Considerations for Running DeepSeek R1 Locally
-
Hardware Requirements: Running large language models like DeepSeek R1 locally can be resource-intensive. Ensure your system meets the minimum requirements, including sufficient RAM (ideally 32GB or more) and a capable GPU (if leveraging GPU acceleration). For the DeepSeek-V2 model in BF16 format, 80GB*8 GPUs are recommended.
-
Model Selection: Choose the appropriate DeepSeek R1 variant based on your hardware and performance needs.
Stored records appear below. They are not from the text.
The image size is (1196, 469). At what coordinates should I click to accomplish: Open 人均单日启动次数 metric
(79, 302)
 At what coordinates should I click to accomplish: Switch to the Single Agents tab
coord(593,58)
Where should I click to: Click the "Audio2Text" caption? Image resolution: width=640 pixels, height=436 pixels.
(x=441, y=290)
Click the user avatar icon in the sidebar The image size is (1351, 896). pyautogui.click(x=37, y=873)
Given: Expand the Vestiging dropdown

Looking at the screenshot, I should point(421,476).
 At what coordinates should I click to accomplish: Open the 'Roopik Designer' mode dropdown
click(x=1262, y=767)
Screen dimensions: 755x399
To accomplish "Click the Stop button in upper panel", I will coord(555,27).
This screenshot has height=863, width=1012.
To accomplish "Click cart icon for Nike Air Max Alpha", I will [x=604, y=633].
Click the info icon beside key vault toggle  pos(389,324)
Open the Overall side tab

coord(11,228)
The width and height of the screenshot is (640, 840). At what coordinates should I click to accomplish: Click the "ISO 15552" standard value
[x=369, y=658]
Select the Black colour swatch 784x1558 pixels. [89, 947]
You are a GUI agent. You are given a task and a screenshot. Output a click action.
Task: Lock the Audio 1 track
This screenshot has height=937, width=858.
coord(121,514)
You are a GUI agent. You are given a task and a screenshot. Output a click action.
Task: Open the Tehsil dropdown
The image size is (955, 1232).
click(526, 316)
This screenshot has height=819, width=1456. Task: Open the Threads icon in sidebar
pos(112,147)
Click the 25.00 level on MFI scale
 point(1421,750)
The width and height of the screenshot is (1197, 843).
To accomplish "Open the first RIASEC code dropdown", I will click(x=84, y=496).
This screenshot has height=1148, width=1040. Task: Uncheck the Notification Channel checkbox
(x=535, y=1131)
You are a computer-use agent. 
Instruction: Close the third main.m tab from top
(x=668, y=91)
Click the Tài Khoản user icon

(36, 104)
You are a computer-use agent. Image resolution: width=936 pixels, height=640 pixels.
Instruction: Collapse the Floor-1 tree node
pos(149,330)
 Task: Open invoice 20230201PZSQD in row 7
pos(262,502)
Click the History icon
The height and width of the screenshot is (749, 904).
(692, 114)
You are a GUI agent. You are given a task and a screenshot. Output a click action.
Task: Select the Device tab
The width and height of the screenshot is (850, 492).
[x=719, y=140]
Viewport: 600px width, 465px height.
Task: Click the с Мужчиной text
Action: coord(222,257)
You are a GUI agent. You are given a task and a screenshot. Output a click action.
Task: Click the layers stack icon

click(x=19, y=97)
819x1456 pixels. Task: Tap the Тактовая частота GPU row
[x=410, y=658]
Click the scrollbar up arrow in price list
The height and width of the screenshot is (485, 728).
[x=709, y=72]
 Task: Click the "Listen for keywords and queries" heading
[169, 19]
Distilled models, such as the Qwen-based versions, are smaller and require less computational power, making them suitable for less powerful systems.
-
Configuration: When running DeepSeek R1, it's recommended to set the temperature within the range of 0.5-0.7 to prevent endless repetitions or incoherent outputs. Additionally, avoid adding a system prompt; all instructions should be contained within the user prompt.
Conclusion
DeepSeek R1 offers a powerful and accessible AI model for various applications. By following the steps outlined in this guide, you can successfully Run DeepSeek R1 locally? using tools like Ollama, Hugging Face Transformers, or vLLM. Remember to consider your hardware capabilities and adjust the model and configuration accordingly to achieve optimal performance. With the right setup, you can leverage the impressive reasoning capabilities of DeepSeek R1 on your own computer.